The stock market was a bit of a write-off in 2016, with both the Sensex and Nifty ending up barely 2-3 per cent over the year. A combination of circumstances, from weak earnings growth to demonetisation to Donald Trump’s election as the US President, took their toll on the market.

But despite the continuing uncertainties, most stock brokers and money managers we spoke to expect 2017 to be much better.

Healthy Sensex targets

Centrum Broking expects the Sensex to touch 30,500 in a base-case scenario and 33,250 in a best-case one. That’s an upside of 15-25 per cent from the current level.

That positive prognosis is shared by Geojit BNP Paribas, which expects the Sensex to go up to 30,200 by March 2018. Angel Broking too is sanguine, and predicts the Sensex will touch 29,000 by December 2017. Underpinning the optimism is the belief that while the next two quarters could be rocky, corporate earnings and the market will revive thereafter.

Says Vinod Nair, Head of Research, Geojit BNP Paribas, “We currently expect only 3 per cent growth in Sensex earnings in FY17 due to the impact of demonetisation. But earnings growth should normalise by March 2017. We expect 12.5 per cent growth in FY18.”

He adds, “We expect much of the market volatility to play out during the first quarter of 2017. Currently, the market is under pressure owing to the unexpected cut in earnings, and that is likely to reverse in the next couple of months.”

Short-lived pain

Concurring with this view, Dinesh Thakkar, CMD, Angel Broking, says, “Corporate earnings will be impacted for the next two quarters, with some spillover in the first half of the next fiscal. As liquidity eases, companies are likely to see a pick-up in business activity. The market is likely to have priced in the negative impact of demonetisation and will track its benefits.”

Abhishek Anand, Fund Manager, Centrum Broking, says that recovery may be back in two or three quarters.

Arun Thukral, CEO, Axis Securities, thinks that as the quantum of notes in circulation increases, the economy will amble back to normalisation by end FY17, with discretionary demand reviving from the first quarter of FY18. He says, “Corporate profits are expected to grow double digits over the next couple of years.”
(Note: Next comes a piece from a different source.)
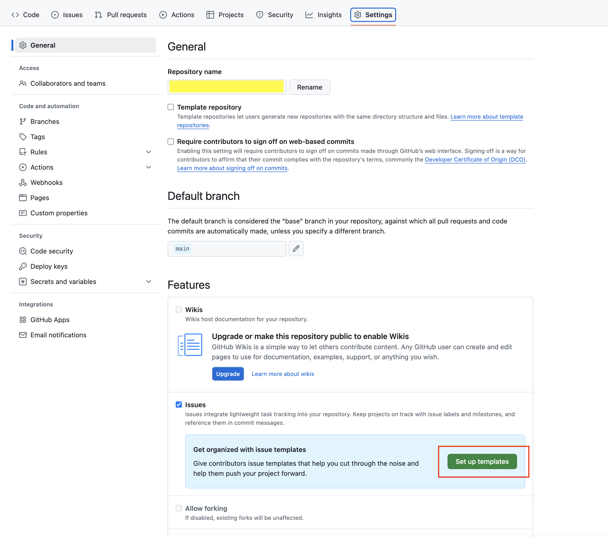Select Custom properties in the sidebar
This screenshot has width=608, height=537.
59,213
Similarly, Sampath Reddy, CIO, Bajaj Allianz Life Insurance, is hopeful that the slowdown impact of demonetisation on the economy will be limited to a few months, and will not be felt beyond the first quarter of 2017.

Many other fund managers too expectcorporate earnings to revive. Mahesh Patil, Co-CIO, Birla Sun Life AMC, thinks that the Sensex companies should see growth in the mid- to high teens in one or two years as consumption revives and government expenditure persists.

Gopal Agrawal, CIO, Mirae Asset Management, sees earnings growth of 15 per cent plus in FY18, thanks to stability in global trade.

Vinit Sambre, Fund Manager, DSP Blackrock Mutual Fund, says demand should see a revival after a couple of quarters if the government provides a fiscal stimulus in the Budget.

The naysayers

But a section of the market feels the pain is unlikely to ease anytime soon.

Nilesh Shetty, Associate Fund Manager-Equity at Quantum AMC, says, “The popular expectation that consumer demand will come rushing back once cash in the system normalises is looking more and more like wishful thinking. Lower demand leads to lower income leads to lower wage growth or job losses, the exact opposite of a virtuous economic cycle.”

He adds, “Weak corporate performance, coupled with rising international yields, may test flows into India as FIIs look at other commodity-linked economies delivering stronger corporate performance.” Ambit Research also subscribes to the view that the pain will be prolonged. Its recent report says, “GDP growth is unlikely to recover fully to pre-demonetisation levels in FY18 too. This is mainly because the government’s increased focus on tax compliance is likely to mean that the non-tax-paying informal sector in India will begin to shrink in FY18, resulting in a degree of job losses and, hence, demand destruction.”

Which camp eventually wins the argument is hard to say, but everything points to 2017 being a year that holds big promise and also big risks for the market.